The optimal amount of sleep is between seven and nine hours. Rest, recovery, and letting your digestive system function are all things you need to feel refreshed. There are, however, those who claim the opposite, or perhaps we ourselves are amongst them.
Nevertheless, a recent study revealed that some people even feel good when they are not getting enough sleep. Researchers found that at most, you can get away with five hours of sleep - anything less places you at risk for health complications.

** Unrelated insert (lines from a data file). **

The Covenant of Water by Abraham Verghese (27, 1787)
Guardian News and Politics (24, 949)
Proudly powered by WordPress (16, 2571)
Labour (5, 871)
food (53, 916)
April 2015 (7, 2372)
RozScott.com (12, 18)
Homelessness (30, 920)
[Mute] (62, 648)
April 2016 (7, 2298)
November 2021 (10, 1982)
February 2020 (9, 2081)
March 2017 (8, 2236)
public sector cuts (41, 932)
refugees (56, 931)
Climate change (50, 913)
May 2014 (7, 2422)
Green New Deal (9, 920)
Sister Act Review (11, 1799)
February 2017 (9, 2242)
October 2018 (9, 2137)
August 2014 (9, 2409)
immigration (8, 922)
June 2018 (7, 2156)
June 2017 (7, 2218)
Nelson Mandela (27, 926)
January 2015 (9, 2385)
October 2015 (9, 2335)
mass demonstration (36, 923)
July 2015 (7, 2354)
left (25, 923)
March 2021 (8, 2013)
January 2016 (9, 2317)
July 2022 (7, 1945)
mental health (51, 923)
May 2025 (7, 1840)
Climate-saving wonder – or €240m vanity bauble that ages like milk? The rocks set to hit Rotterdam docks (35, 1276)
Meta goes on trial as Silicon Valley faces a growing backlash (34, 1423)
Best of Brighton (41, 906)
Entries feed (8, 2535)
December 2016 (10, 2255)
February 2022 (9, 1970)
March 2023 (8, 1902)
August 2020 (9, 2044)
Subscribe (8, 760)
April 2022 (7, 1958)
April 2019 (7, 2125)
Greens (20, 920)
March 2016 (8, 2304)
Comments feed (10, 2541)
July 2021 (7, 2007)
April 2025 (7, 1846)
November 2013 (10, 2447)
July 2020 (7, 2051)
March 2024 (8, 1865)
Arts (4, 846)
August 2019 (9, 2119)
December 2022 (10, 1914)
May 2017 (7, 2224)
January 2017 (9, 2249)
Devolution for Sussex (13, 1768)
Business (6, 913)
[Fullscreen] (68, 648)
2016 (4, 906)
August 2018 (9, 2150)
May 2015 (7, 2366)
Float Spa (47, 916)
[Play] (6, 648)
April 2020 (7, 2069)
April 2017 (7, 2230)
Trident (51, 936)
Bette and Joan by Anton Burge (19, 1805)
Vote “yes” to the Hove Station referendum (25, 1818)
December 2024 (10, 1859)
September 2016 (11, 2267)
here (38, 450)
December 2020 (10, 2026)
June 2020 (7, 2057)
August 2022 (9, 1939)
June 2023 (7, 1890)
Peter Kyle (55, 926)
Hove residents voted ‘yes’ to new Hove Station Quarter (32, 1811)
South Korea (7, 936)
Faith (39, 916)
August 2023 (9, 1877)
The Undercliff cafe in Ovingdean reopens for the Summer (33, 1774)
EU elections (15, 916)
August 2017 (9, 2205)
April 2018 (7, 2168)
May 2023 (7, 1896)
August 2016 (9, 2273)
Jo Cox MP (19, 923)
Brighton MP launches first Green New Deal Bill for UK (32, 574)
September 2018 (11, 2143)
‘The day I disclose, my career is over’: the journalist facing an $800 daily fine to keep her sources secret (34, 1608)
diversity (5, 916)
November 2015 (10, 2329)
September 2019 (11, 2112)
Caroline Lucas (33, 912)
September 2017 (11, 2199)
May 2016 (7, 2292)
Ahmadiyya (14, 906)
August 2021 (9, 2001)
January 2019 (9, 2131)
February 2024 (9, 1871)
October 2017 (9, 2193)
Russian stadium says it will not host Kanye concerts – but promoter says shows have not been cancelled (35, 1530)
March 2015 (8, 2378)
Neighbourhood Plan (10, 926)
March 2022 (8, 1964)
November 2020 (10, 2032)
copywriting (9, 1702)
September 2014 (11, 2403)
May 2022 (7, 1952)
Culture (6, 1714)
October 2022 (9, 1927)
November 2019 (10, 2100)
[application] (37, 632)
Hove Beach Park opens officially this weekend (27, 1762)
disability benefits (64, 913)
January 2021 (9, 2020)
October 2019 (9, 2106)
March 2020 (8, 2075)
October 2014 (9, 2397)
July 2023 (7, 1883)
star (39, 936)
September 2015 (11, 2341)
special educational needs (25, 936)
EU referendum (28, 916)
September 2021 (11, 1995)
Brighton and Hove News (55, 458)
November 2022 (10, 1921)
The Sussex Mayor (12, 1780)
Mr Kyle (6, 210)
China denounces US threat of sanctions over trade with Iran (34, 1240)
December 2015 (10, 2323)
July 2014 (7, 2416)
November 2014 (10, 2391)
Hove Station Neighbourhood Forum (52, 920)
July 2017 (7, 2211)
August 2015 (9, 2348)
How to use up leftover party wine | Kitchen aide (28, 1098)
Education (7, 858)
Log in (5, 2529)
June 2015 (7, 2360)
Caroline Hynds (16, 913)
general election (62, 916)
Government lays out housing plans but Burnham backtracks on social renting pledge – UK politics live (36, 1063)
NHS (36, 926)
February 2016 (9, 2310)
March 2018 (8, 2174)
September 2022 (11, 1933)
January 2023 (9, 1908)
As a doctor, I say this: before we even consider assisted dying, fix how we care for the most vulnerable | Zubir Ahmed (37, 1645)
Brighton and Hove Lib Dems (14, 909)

In a study published in the journal PLOS Medicine, 8,000 British civil servants were tracked for their health and sleep. They tracked their sleep hours for more than 25 years and monitored chronic diseases such as diabetes, cancer, and heart disease.
The number of chronic health problems of those sleeping five hours or less compared to those sleeping seven hours was 30% higher in those who sleep five hours or less. Many factors can contribute to someone not getting enough sleep at night.
Children crying and teenagers misbehaving can keep parents awake; menopause makes it difficult to find a comfortable temperature, and poor health can interfere with sleep, according to City magazine. As a result of increasing pressures such as the cost of living crisis and financial stress, insomnia is also on the rise among UK adults - 36% report difficulty falling asleep at least once a week.
The study reinforces the need for us to protect time spent in bed - whether it is moving pets, adjusting the temperature in the room, or changing what we eat and when we consume our last meal. Researchers have previously linked too much and too little sleep to mental health problems and poorer cognitive performance, and a Cambridge study found that consistency was more important than length of sleep.
This newer, longer study shows that there are limitations. So while it would be better to get six hours of sleep each night than nine, then four, then seven, it's crystal clear that the minimum we should aim for each night is five hours.